Now That Google Search Result Rankings Include Page Speed, What You Don't Know WILL Hurt You
Recently Google announced that they will rank websites higher that have quicker to load pages. Some may see this as a unilateral decision by the dominant force in the Internet. Let's consider what this policy is aiming to do.
In the developed world, many Internet users are lucky to be connected to the Internet through broadband. This is one reason why we now run our lives through the web. But I'm old enough to remember the days of Netscape browsing on a external modem on lines so slow I could have made a cup of tea will waiting for Yahoo! to appear on my PC.
Today in 10 minutes online we can buy a week's worth of groceries, a new overcoat, PC or even a car. We pay our bills through Internet banking on our phones and we fight wars against gamers in Korea, Sao Paolo and South Africa, speaking with them as if they were next door. So what's Google talking about, why is it even bothered about slow page speed?

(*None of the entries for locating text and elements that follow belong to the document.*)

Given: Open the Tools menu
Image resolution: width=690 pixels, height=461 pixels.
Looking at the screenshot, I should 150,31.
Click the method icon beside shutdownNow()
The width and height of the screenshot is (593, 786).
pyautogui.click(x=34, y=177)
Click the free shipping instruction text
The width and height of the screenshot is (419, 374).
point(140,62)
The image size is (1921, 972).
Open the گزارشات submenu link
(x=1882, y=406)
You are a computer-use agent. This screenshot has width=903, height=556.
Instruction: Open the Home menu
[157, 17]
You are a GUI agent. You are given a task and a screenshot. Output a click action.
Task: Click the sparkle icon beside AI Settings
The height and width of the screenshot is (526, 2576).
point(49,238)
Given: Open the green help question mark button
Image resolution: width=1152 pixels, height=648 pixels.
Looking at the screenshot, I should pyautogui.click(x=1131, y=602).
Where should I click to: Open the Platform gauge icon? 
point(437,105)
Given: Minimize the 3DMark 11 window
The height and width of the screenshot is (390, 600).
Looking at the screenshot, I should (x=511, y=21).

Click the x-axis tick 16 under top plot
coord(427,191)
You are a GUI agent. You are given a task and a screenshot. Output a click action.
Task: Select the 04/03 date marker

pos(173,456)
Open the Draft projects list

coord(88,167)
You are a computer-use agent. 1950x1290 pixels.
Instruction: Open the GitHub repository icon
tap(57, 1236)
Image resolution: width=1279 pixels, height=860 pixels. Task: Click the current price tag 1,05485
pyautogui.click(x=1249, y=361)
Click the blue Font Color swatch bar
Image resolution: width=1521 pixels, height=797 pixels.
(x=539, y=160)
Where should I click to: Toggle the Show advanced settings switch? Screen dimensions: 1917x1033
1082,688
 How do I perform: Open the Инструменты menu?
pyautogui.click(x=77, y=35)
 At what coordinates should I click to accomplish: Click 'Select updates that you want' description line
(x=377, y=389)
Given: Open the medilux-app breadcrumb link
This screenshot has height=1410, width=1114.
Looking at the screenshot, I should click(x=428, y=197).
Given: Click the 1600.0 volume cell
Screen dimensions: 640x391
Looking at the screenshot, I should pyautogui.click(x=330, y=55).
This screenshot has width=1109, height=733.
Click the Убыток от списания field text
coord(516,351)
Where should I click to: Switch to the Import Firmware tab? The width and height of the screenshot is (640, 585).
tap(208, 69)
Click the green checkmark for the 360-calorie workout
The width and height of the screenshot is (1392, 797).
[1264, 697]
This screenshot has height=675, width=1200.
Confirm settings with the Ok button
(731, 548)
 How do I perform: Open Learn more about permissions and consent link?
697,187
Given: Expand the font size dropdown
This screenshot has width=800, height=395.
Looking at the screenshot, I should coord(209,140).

In spite of all the progress with broadband there are still websites that take a long time to load. How many times have you had to wait for the payment page to load only to be told to 'start again'? It happens to me and it happens to you. How many times have you killed the video you're watching because it's constantly stop-starting?
What's causing all these delays? Why haven't the webmasters learned from 14 years of commercial experience how to give a customer a great looking page and a fulfilling experience? There are many reasons:
- Rich web experiences use beautiful and heavy-weight graphics
- Video consumes broadband much like an SUV drinks fuel
- Websites run many specialised software systems to give you and I a good experience:
- Content management -- to deliver text and images
- Analytics -- tools used to keep track of the website and make decisions on how to continually improve the website
- Shopping platforms - to make sure you can browse and buy in safety
- Online ad serving -- hey websites have to make money to give us great web sites
To make Web sites wonderful creations, they use not just one but sometimes several of these systems. Each of these systems is usually run with 'tags' that are small pieces of code placed on web pages.
The problem is that web pages become overrun with as many as 50 tags on their pages. Each tag can slow a web page by a fraction of a second, and this adds up. Because our core business is a tag management system, we conducted a research study that revealed that some websites were slowing down because of tags on their pages; as few as four tags could cause a 1 second delay.
1 or 2 seconds, that's nothing right? Wrong. The study also found that a single second delay could result in 10% of a website's customers leaving the site. After 10 seconds most customers have given up and gone somewhere else. No website owner wants customers leaving their pages feeling frustrated and annoyed.
Google for a long time gave first to prioritise websites that were more popular. The assumption being that we all vote with our mouses and will abandon bad sites in favor of the best. So Google's latest announcement comes from the same desire, to keep you and me having the best of the web.
The message is clear for website owners, make great websites but don't forget to think about your consumer. Keep the balance of rich experience to speed in the forefront of your mind.